Exercise brief –
Within the records below, how many lines contain "axis"? The answer is that number alone.

Exercise input –
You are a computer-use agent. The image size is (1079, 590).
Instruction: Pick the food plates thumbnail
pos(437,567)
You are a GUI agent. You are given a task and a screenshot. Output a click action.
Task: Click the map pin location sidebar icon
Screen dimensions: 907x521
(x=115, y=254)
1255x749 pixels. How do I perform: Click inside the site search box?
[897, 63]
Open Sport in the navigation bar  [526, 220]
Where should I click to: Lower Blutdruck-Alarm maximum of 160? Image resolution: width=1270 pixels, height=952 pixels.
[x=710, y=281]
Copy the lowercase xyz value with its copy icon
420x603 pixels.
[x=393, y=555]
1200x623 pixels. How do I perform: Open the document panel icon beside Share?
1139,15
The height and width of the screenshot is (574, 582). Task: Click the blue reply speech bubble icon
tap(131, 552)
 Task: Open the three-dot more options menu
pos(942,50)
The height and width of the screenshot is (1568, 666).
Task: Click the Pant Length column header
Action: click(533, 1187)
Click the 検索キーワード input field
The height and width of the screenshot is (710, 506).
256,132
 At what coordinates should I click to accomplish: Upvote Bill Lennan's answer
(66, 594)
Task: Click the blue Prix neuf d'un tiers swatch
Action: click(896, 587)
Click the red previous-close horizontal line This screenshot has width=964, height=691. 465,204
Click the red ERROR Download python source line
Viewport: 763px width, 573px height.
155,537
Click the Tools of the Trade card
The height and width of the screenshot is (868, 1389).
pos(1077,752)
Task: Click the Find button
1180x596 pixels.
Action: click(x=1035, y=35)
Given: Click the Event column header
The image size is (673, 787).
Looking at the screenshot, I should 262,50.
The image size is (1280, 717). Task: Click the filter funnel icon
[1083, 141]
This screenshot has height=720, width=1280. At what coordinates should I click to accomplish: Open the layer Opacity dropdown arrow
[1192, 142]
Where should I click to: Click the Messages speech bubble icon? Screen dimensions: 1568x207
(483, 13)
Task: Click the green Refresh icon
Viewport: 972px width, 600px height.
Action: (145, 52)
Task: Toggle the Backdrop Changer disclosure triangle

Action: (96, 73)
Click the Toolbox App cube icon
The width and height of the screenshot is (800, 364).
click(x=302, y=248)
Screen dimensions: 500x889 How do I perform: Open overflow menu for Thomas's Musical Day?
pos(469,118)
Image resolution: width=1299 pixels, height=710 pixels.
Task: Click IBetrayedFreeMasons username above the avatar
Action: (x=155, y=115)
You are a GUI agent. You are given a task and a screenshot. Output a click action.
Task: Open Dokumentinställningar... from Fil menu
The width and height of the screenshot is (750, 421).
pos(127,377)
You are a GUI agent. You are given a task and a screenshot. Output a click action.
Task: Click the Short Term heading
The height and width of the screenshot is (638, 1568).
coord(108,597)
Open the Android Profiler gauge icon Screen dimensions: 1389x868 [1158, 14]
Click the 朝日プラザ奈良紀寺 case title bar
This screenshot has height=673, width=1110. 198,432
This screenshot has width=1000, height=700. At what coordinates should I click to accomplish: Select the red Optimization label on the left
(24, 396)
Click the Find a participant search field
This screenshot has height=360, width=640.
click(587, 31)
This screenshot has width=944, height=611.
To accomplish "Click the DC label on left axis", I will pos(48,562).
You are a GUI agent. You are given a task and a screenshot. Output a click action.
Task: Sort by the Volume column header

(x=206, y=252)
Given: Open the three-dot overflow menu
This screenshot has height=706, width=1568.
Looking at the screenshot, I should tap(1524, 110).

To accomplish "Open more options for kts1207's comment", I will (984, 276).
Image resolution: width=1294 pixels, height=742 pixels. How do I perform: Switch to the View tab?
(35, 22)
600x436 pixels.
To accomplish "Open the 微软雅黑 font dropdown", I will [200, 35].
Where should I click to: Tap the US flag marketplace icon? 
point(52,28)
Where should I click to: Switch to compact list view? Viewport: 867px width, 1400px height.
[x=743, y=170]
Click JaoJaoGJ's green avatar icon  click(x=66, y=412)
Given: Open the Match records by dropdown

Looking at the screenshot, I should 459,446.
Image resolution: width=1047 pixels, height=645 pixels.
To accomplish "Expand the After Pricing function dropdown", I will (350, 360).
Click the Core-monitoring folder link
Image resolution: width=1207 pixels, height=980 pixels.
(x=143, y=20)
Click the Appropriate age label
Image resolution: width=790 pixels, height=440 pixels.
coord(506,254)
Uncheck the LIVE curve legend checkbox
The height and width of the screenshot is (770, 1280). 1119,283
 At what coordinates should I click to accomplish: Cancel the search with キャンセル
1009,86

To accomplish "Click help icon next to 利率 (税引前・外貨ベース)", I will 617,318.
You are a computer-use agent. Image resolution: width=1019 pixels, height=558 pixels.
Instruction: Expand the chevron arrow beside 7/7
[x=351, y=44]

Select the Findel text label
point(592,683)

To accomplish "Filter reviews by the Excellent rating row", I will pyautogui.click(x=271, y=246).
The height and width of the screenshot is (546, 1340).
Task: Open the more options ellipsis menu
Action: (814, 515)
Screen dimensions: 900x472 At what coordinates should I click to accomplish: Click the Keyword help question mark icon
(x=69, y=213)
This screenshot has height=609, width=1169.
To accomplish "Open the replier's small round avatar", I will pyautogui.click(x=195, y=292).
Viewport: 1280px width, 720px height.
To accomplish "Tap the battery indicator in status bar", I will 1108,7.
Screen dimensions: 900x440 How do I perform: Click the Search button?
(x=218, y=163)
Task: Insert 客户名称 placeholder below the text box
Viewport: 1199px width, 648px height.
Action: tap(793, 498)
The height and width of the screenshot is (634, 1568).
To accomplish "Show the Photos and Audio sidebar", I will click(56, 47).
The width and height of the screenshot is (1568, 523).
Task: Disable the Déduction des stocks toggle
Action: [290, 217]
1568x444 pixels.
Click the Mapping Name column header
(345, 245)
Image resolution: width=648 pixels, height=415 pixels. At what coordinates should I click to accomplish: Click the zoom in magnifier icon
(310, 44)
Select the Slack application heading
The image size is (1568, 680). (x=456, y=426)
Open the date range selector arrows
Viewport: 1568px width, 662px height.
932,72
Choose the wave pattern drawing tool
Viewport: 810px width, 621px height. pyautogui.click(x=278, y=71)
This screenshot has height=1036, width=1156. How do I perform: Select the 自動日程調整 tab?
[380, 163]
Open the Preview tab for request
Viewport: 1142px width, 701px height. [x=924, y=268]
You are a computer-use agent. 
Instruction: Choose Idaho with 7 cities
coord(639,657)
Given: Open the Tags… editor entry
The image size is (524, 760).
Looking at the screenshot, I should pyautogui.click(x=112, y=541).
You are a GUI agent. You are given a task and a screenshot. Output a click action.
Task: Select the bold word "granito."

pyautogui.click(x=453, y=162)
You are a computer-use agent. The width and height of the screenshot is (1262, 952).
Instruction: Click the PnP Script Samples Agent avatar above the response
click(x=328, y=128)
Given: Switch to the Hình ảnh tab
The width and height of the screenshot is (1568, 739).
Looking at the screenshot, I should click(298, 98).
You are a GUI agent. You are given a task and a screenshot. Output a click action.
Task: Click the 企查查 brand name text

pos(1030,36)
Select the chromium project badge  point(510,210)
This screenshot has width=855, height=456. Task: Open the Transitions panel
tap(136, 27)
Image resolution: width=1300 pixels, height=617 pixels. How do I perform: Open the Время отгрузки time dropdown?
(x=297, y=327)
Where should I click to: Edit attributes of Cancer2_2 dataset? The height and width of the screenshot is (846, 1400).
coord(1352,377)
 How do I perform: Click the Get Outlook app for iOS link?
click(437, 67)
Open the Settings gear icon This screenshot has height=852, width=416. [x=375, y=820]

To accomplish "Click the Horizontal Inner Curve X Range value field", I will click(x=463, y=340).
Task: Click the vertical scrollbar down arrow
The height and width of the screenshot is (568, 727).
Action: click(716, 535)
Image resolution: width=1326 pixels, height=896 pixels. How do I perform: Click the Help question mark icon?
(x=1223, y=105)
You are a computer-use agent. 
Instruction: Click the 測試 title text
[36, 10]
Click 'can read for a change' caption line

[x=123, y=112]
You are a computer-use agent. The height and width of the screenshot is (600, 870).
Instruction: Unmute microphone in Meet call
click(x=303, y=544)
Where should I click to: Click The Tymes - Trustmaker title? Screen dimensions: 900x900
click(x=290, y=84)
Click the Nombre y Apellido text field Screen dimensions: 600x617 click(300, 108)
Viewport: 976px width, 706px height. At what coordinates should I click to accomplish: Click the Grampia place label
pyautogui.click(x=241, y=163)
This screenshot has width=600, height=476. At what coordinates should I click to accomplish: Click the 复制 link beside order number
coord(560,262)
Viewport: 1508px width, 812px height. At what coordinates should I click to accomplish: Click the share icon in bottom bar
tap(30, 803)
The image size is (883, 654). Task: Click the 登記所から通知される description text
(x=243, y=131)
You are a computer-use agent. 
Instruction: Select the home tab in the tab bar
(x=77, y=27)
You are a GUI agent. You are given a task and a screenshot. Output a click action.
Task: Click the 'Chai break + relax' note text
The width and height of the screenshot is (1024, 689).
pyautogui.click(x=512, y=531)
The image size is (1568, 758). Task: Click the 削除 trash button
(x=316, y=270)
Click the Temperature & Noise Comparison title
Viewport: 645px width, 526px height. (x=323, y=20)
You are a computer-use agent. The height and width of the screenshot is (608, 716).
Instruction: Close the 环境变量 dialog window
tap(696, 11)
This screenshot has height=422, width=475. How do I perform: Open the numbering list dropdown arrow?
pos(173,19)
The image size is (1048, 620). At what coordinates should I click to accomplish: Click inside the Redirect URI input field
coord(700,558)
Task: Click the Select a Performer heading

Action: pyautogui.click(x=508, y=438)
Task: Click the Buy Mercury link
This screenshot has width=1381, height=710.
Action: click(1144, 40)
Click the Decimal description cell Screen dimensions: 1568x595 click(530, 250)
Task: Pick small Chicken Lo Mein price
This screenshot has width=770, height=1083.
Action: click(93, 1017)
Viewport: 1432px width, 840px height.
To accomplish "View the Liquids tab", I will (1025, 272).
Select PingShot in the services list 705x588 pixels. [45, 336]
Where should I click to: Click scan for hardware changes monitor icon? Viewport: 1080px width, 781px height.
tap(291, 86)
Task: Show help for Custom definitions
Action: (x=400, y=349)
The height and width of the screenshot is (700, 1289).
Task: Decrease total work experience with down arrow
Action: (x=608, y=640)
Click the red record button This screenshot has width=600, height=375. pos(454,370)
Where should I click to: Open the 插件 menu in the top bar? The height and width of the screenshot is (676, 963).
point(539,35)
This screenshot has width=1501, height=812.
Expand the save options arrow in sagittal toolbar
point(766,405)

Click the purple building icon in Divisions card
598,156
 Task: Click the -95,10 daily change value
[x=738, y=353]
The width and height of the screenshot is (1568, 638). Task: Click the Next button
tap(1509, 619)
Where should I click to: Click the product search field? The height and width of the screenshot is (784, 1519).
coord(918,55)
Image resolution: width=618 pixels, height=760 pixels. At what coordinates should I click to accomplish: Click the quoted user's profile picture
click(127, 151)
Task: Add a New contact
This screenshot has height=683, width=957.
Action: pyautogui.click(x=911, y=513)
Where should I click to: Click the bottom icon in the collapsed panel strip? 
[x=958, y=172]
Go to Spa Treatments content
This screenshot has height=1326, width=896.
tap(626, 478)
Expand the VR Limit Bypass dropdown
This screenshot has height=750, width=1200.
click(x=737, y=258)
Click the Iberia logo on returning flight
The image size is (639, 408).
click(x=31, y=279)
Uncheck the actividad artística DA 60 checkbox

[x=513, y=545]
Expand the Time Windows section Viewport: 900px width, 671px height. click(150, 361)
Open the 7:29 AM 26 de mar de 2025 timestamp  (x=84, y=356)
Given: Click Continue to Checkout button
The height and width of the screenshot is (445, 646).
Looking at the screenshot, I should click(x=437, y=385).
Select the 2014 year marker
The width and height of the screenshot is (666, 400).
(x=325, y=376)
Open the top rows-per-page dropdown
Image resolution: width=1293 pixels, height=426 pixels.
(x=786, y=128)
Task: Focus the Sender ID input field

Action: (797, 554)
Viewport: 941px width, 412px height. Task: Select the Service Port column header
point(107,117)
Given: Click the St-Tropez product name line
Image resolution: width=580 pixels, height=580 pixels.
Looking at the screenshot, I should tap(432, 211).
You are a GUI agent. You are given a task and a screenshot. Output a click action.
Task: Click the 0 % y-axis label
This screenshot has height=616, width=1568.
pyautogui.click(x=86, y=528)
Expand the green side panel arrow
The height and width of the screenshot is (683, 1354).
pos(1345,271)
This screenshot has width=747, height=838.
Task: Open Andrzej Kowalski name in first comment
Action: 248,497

Answer to the problem –
2